%matplotlib inline

Calculate distances to a user-defined anchor point

This example shows how to use squidpy.tl.var_by_distance() to calculate the minimum distances of all observations to a user-defined anchor point, store the results in anndata.AnnData.obsm and plot the expression by distance. using squidpy.pl.var_by_distance().

import squidpy as sq

First, let’s download the MIBI-TOF dataset.

adata = sq.datasets.mibitof()

This data set contains a cell type annotation in anndata.AnnData.obs["Cluster"] and a slide annotation in anndata.AnnData.obs["library_id"]

adata.obs
row_num point cell_id X1 center_rowcoord center_colcoord cell_size category donor Cluster batch library_id
3034-0 3086 23 2 60316.0 269.0 7.0 408.0 carcinoma 21d7 Epithelial 0 point23
3035-0 3087 23 3 60317.0 294.0 6.0 408.0 carcinoma 21d7 Epithelial 0 point23
3036-0 3088 23 4 60318.0 338.0 4.0 304.0 carcinoma 21d7 Imm_other 0 point23
3037-0 3089 23 6 60320.0 372.0 6.0 219.0 carcinoma 21d7 Myeloid_CD11c 0 point23
3038-0 3090 23 8 60322.0 417.0 5.0 303.0 carcinoma 21d7 Myeloid_CD11c 0 point23
... ... ... ... ... ... ... ... ... ... ... ... ...
47342-2 48953 16 1103 2779.0 143.0 1016.0 283.0 carcinoma 90de Fibroblast 2 point16
47343-2 48954 16 1104 2780.0 814.0 1017.0 147.0 carcinoma 90de Fibroblast 2 point16
47344-2 48955 16 1105 2781.0 874.0 1018.0 142.0 carcinoma 90de Imm_other 2 point16
47345-2 48956 16 1106 2782.0 257.0 1019.0 108.0 carcinoma 90de Fibroblast 2 point16
47346-2 48957 16 1107 2783.0 533.0 1019.0 111.0 carcinoma 90de Fibroblast 2 point16

3309 rows × 12 columns

For each slide we now want to calculate the distance of all observations to the closest Epithelial cell.

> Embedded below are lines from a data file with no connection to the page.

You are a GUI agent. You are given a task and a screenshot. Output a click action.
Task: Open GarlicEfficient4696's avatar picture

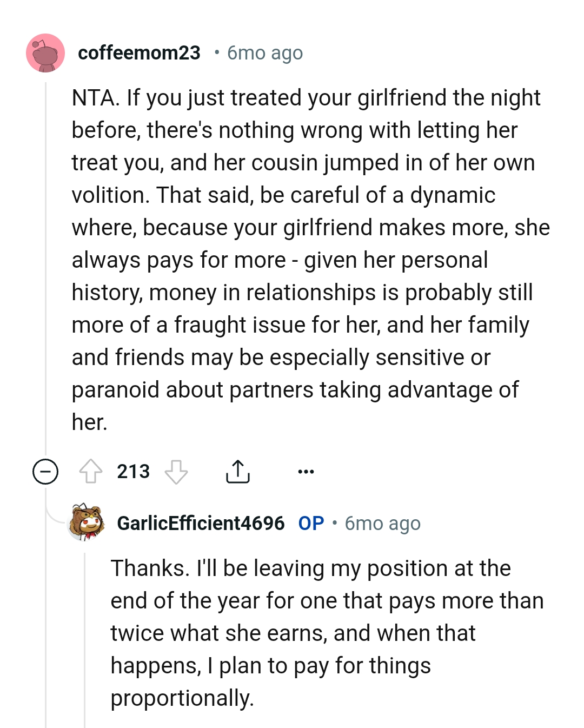(x=87, y=522)

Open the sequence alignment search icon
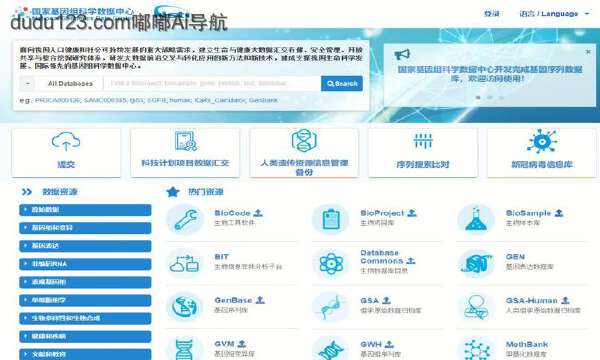423,141
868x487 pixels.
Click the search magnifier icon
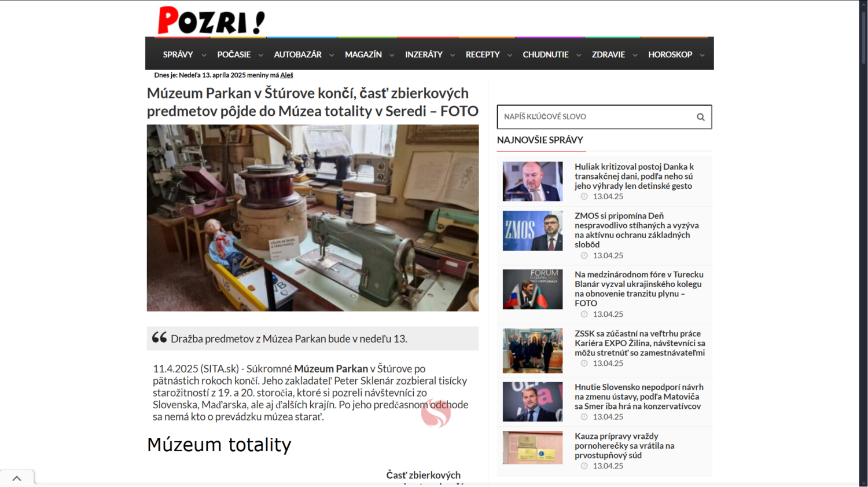point(700,117)
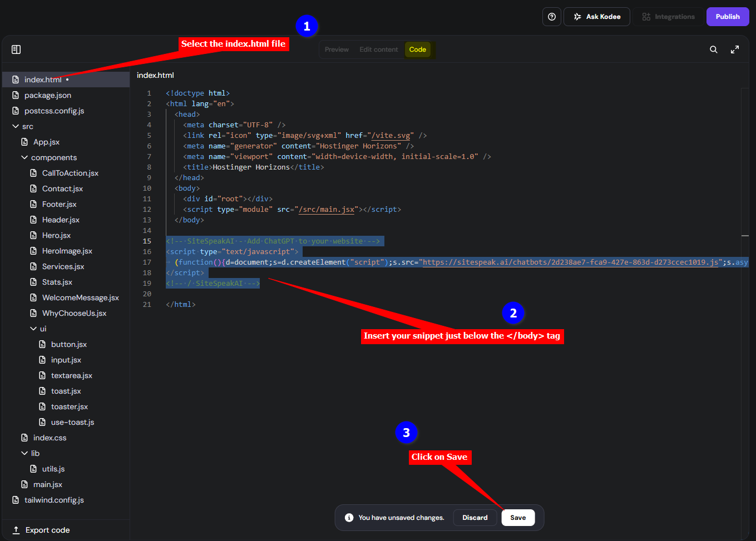Click the Integrations icon in top bar
The height and width of the screenshot is (541, 756).
[x=646, y=17]
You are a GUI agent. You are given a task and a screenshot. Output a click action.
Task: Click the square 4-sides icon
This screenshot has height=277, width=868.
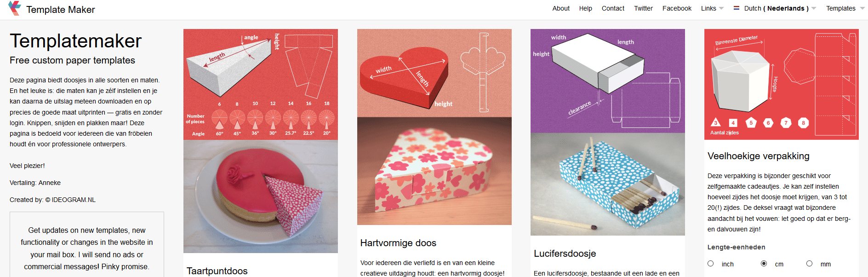733,123

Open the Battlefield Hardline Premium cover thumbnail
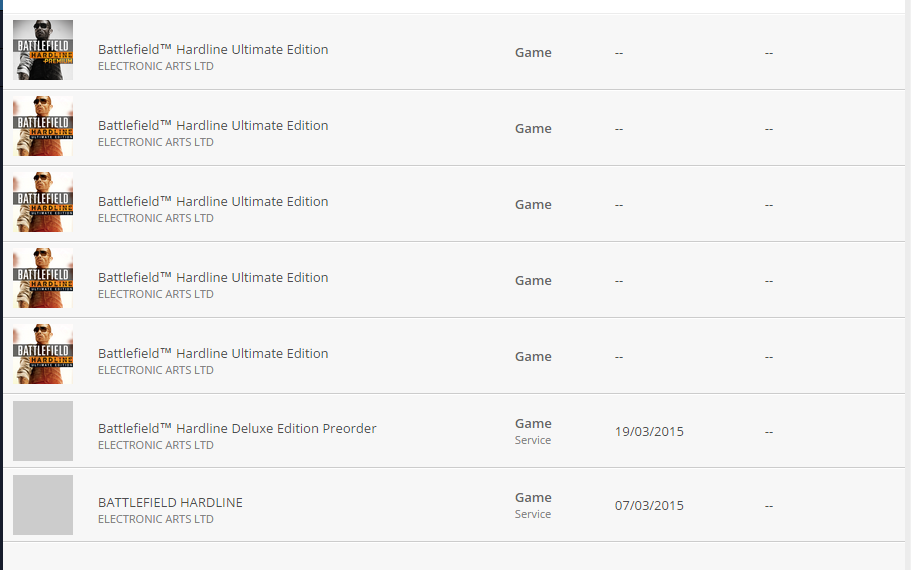pos(43,50)
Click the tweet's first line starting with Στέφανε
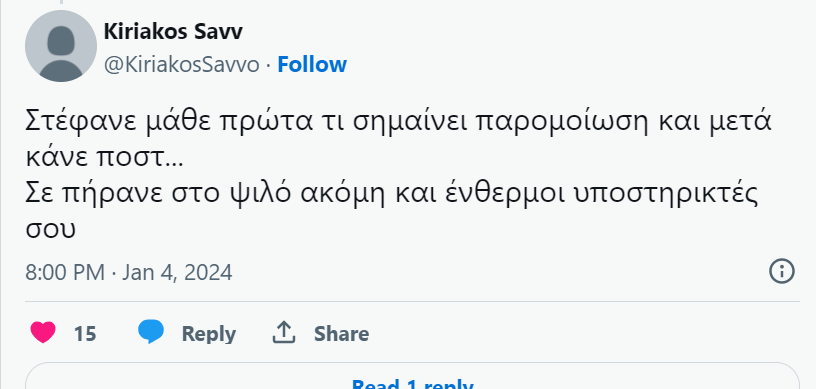816x389 pixels. (398, 122)
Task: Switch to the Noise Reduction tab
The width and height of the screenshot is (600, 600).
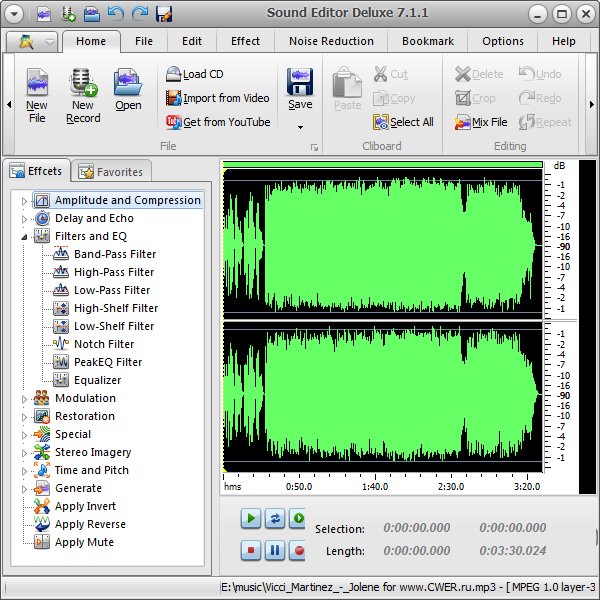Action: tap(331, 41)
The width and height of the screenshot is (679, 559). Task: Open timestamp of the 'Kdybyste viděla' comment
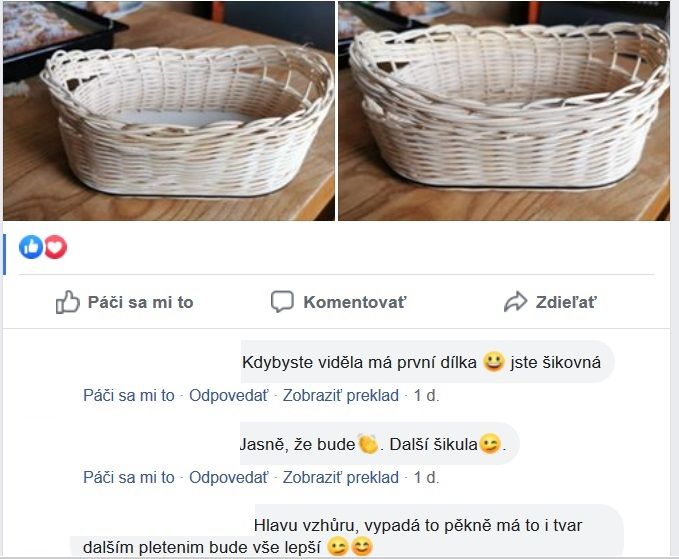click(x=427, y=395)
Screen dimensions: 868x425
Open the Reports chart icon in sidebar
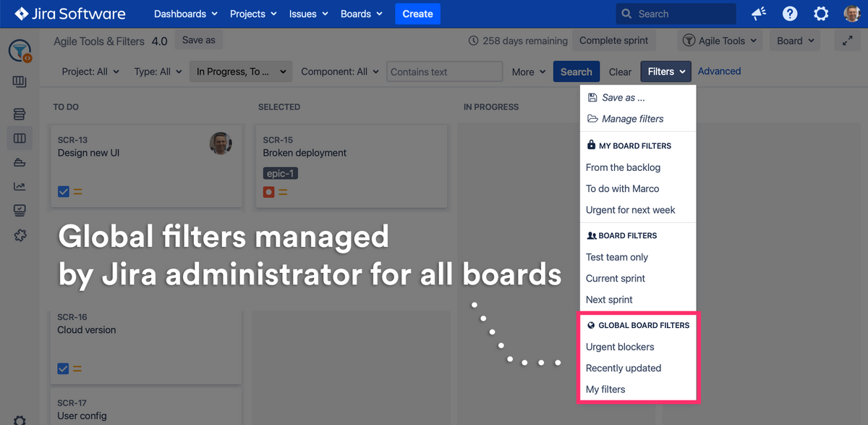coord(20,186)
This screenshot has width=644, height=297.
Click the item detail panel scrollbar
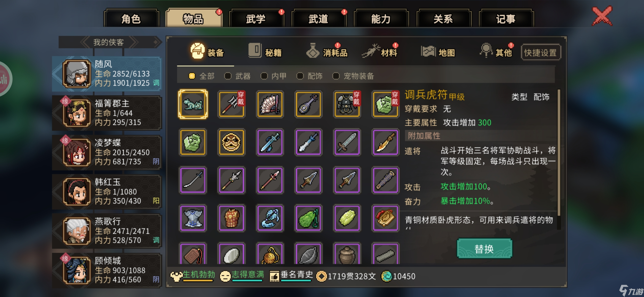click(559, 153)
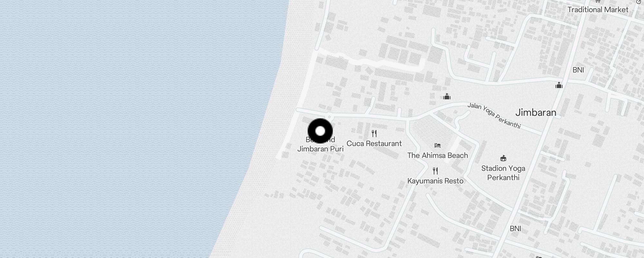The height and width of the screenshot is (258, 644).
Task: Open the Stadion Yoga Perkanthi label
Action: click(503, 173)
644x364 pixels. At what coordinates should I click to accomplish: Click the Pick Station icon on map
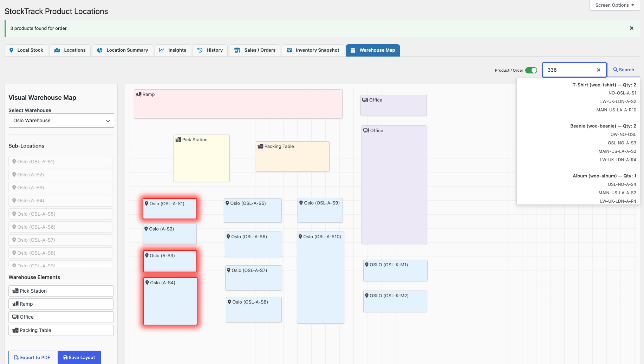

In addition we want to include the condition of the donors and the donor id in the resulting design matrix As we don’t create a copy, the result will be stored in anndata.AnnData.obsm.

sq.tl.var_by_distance(
    adata=adata,
    groups="Epithelial",
    cluster_key="Cluster",
    library_key="library_id",
    covariates=["category", "donor"],
)

Since we didn’t specify a name, the resulting data frame is called “design_matrix”. NaN values indicate, that the observation belongs to an anchor point or that the coordinates for this observation weren’t available from the beginning on.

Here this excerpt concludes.